El tiempo seguía pasando y él seguía poniéndose nervioso.
De repente, la Emperatriz Divina de Tianhai lo agarró del cuello. El viento barrió el bosque otoñal y desaparecieron.
Con gran dificultad, Liu Qing se levantó de las hojas caídas. Escupió un poco más de sangre y miró la ahora vacía mesa de piedra con una expresión confusa.
Con varios golpes y la apertura de una puerta, se abrieron varias aberturas en la pared de la academia, la caballería de la Ortodoxia y las personas dentro de la Academia Ortodoxa que se lanzaban a través del bosque.
Liu Qing se volvió y desapareció en la oscuridad.
……
……
Chen Changsheng solo sintió que su cuerpo se hacía más liviano, y luego se dio cuenta de que estaba en el aire, el bosque otoñal del Hundred Herb Garden ahora era una manta lejana a sus pies. Las luces del Palacio Imperial eran ahora los reflejos de las estrellas en el río, y las antorchas encendidas de la Academia Ortodoxa también se estaban desvaneciendo en la distancia. Poco después, vio el distante río Qu y el bosque de Dallying, luego se sumergieron en las nubes.
Rompieron las nubes en medio del aullido de los vientos fríos, luego el suelo y aquellos canales claros y poco profundos que se alzaban sobre él se reunieron con él. Cuando sus dos pies finalmente descansaron en el suelo y miró a su alrededor, se dio cuenta de que estaba en el Mausoleo de los Libros.
Justo después, sus dos pies una vez más abandonaron el suelo. No fue porque estaba volando, sino porque estaba siendo llevado.
La Divina Emperatriz de Tianhai lo llevó como si fuera un pequeño pájaro a la espera de ser sacrificado. Cruzando los claros canales en la planicie de piedra, llegaron al extremo inferior del Sendero Divino del Mausoleo de los Libros.

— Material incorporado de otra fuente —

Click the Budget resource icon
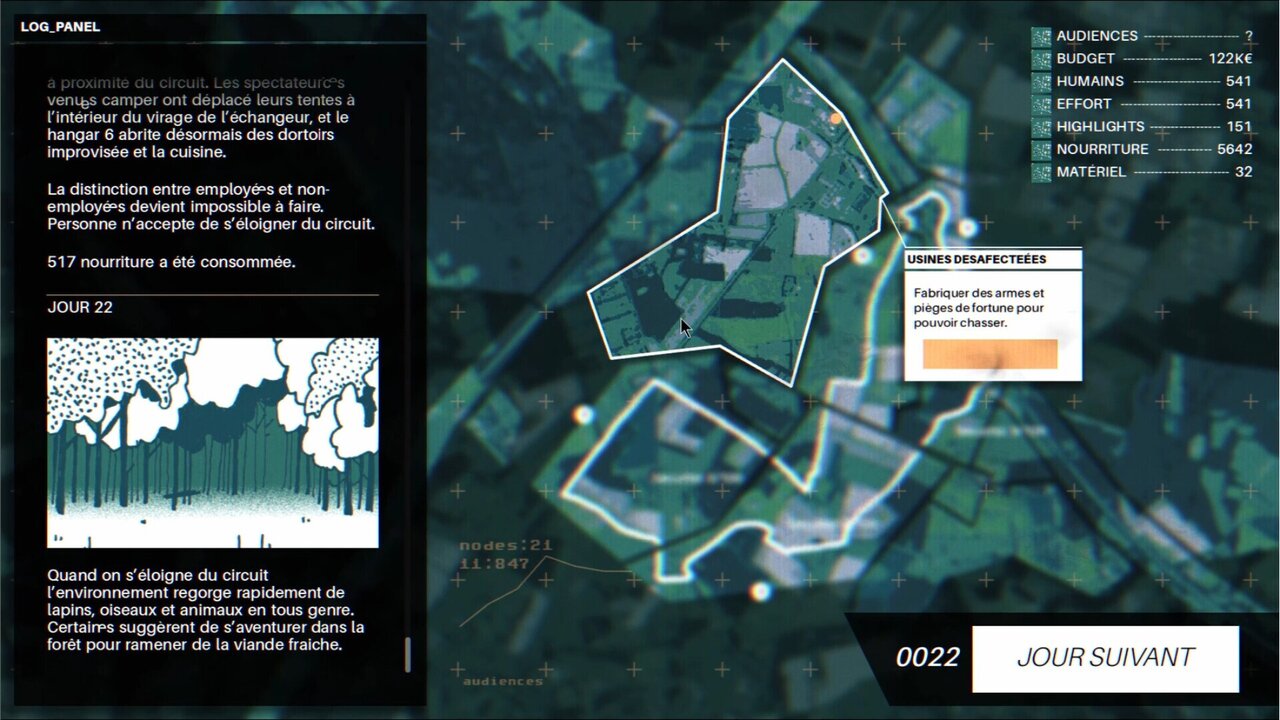 (1041, 59)
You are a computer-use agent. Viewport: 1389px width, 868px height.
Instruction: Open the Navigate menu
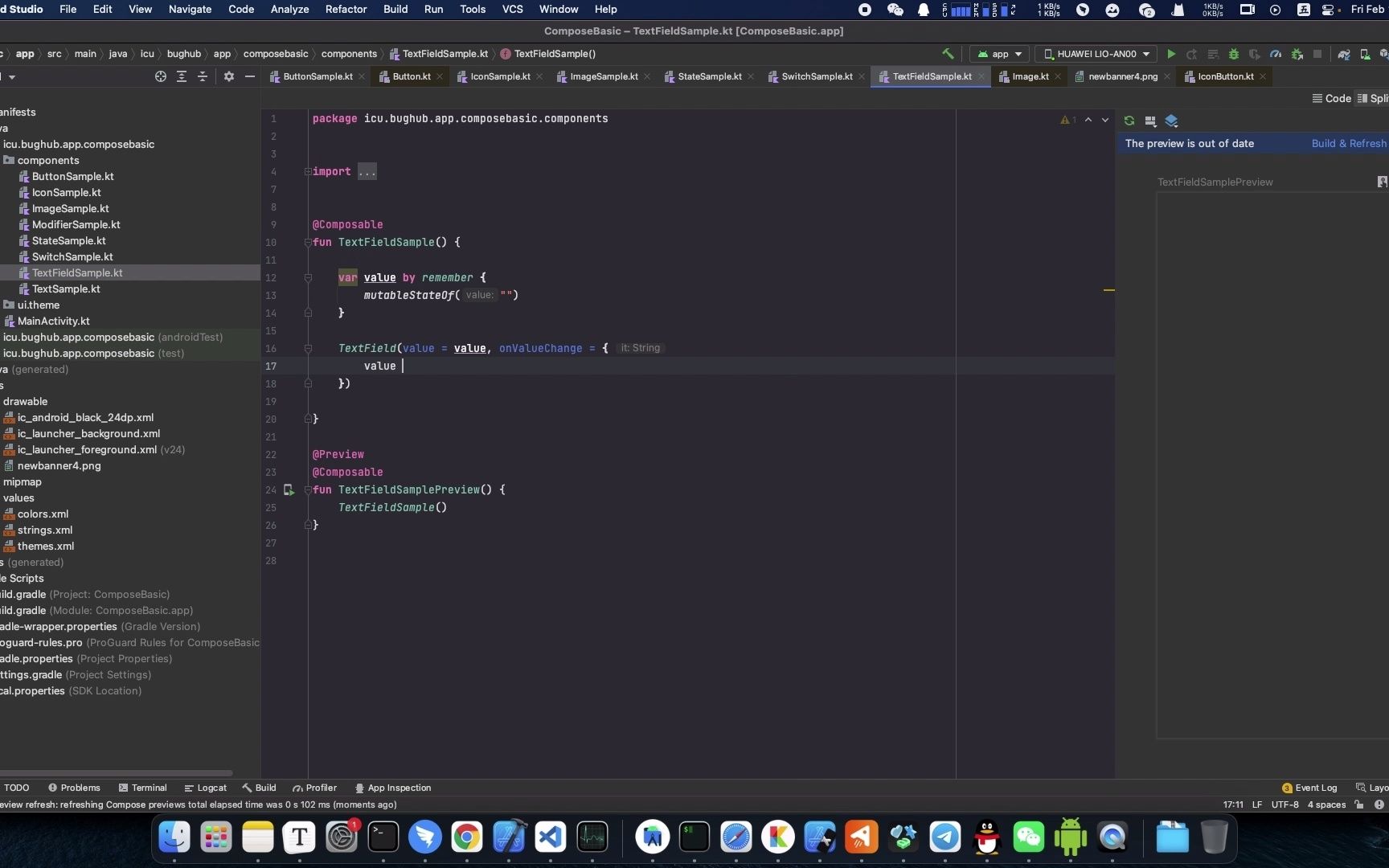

Aquí había un pabellón, y debajo de este pabellón había un hombre cubierto con una armadura, que parecía una estatua de bronce.
Esta noche, había muchas nubes sobre la capital y no se podían ver muchas estrellas.
Cuando la Divina Emperatriz de Tianhai llevó a Chen Changsheng a este pabellón, una pequeña grieta se abrió en las nubes, la luz de las estrellas se derramó a través de esta grieta sobre la armadura.
La persona en la armadura así despertada, una mirada distante y antigua aparece en las profundidades sombrías del casco.
La Emperatriz Divina de Tianhai ordenó: “Matar a todos los que pisan el Sendero Divino”.
La persona en la armadura no habló, solo levantó lentamente su mano derecha y agarró la espada por su cintura.
Con su movimiento, varias columnas de polvo brotaron de su armadura, seis siglos de tiempo aparentemente contenidas dentro.